Passage retenu:
▽

Pour le Commissaire aux droits de l'homme du Conseil de l'Europe, les algorithmes tels que ceux prévus dans les "boîtes noires" du projet de loi renseignement sont à la fois inefficaces pour la lutte contre le terrorisme, et dangereux pour les libertés publiques.

Hôte de la Commission européenne des droits de l'homme (CEDH), le Conseil de l'Europe — dont l'Assemblée parlementaire avait déjà fustigé la surveillance de masse, a publié ces derniers jours un résumé des positions du Commissaire aux droits de l'homme (.pdf) sur la lutte contre le terrorisme et le respect des droits fondamentaux. Le Commissaire balaye les différentes stratégies mises en oeuvre par les états pour affronter le terrorisme, et l'impact qu'elles peuvent avoir sur les droits de l'homme.

△

Entrées conservées:
▽

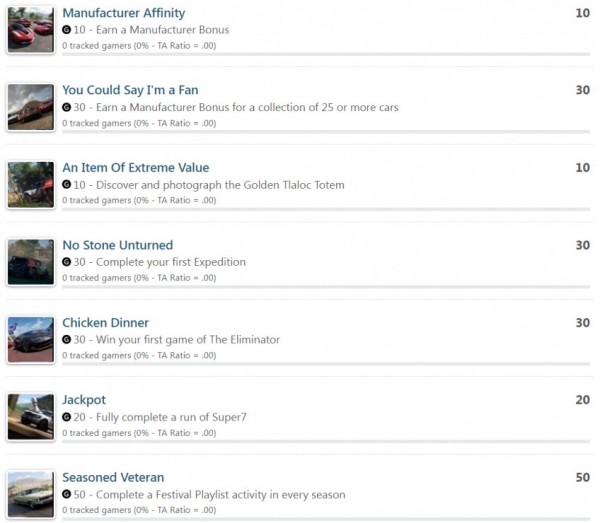Click the gamerscore icon beside Super7 description

point(67,417)
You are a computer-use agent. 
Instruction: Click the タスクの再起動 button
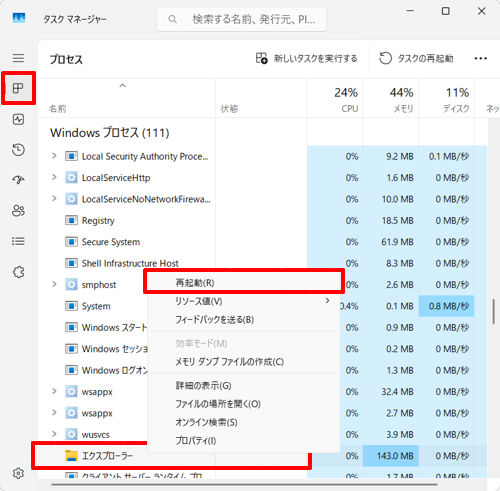(416, 59)

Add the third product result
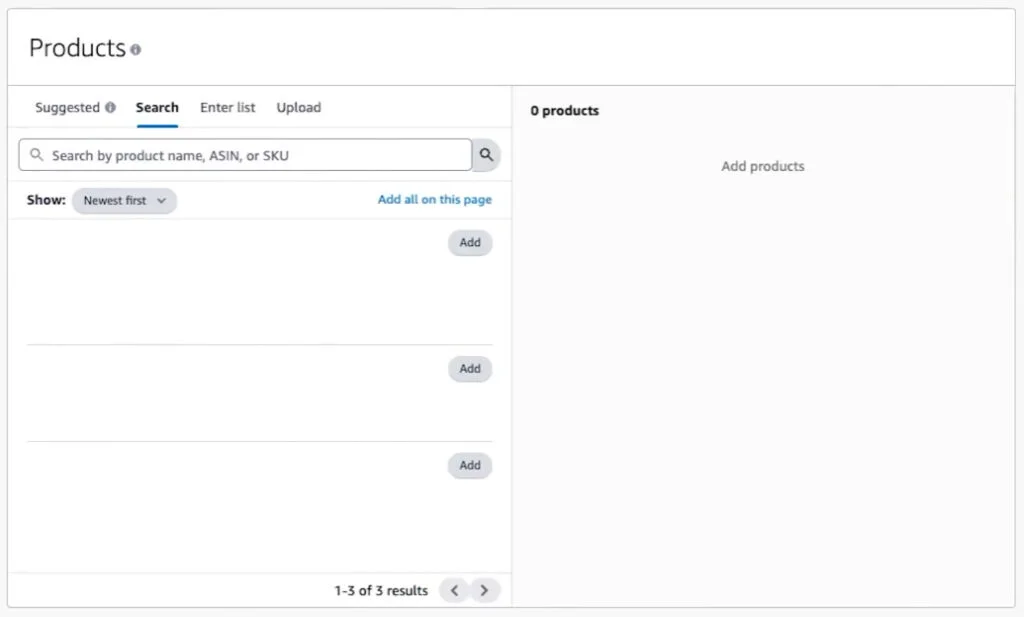click(470, 465)
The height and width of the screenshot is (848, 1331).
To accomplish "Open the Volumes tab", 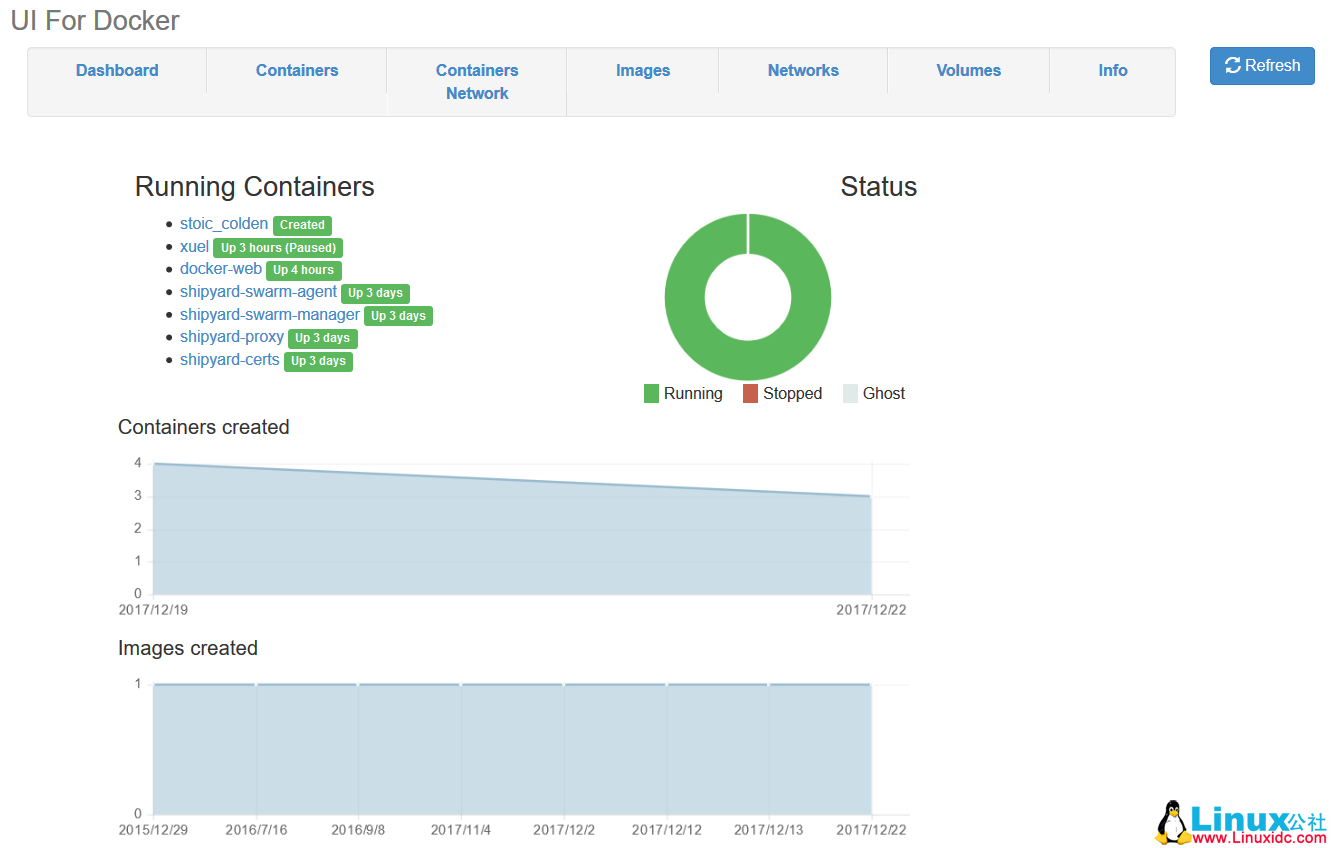I will click(968, 70).
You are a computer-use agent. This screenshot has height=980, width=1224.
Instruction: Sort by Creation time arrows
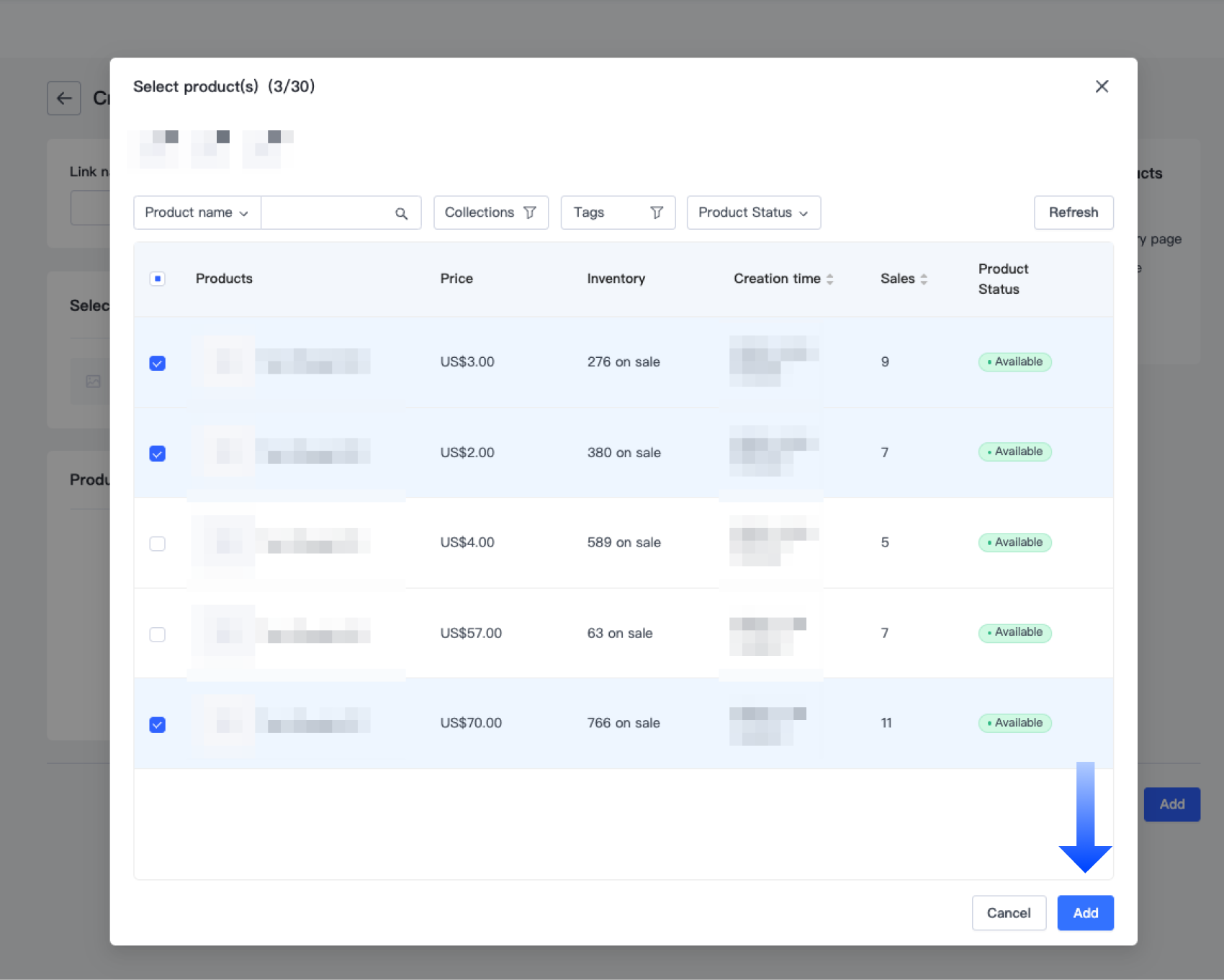point(830,279)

△

Travail à faire:
**A.** D'après l'article sur le projet de loi renseignement, comment le Commissaire aux droits de l'homme juge-t-il les algorithmes des « boîtes noires » ?
**B.** Recopiez fidèlement le passage de l'article sur le projet de loi renseignement qui s'ouvre sur les mots « Pour le Commissaire » et se clôt sur « les libertés publiques. ».
**C.** Rédigez la suite de l'article sur le projet de loi renseignement, à partir de sa dernière phrase.

Problèmes résolus:
**A.** Il les juge à la fois inefficaces pour la lutte contre le terrorisme et dangereux pour les libertés publiques.

**B.**
Pour le Commissaire aux droits de l'homme du Conseil de l'Europe, les algorithmes tels que ceux prévus dans les "boîtes noires" du projet de loi renseignement sont à la fois inefficaces pour la lutte contre le terrorisme, et dangereux pour les libertés publiques.

**C.**
Les boîtes noires mises en place en France par le projet de loi Renseignement y sont assez nettement visées, dans un passage consacré à la protection des données personnelles qui condamne l'utilisation d'algorithmes qui visent à détecter quelques individus suspects en interceptant les métadonnées d'une foule immense.

"La technologie de surveillance se développe à une vitesse à couper le souffle", constate le Commissaire, qui explique que les techniques utilisées consistent désormais à observer les "traces de données" laissées par l'activité des internautes, et à constituer d'importantes bases de données, publiques et privées, d'informations personnelles qui sont collectées par l'Etat, ou accessibles par l'Etat.

VIOLATION DE LA VIE PRIVÉE ET RISQUE DE DISCRIMINATION

"Le stockage de quantités énormes de données personnelles dans des bases de sécurité sociale, médicales, de police, de tourisme, ou de "mode de vie" de consommateurs, construites par des entreprises spécialisées dans l'exploitation de données, est un sujet de grande inquiétude", écrit-il. "Combiner ces bases de données et les lier avec d'autres bases crée une image détaillée qui était autrefois inimaginable de nos vies et de nos centres d'intérêts, y compris des aspects financiers et médicaux, et des affiliations culturelles, religieuses et politiques".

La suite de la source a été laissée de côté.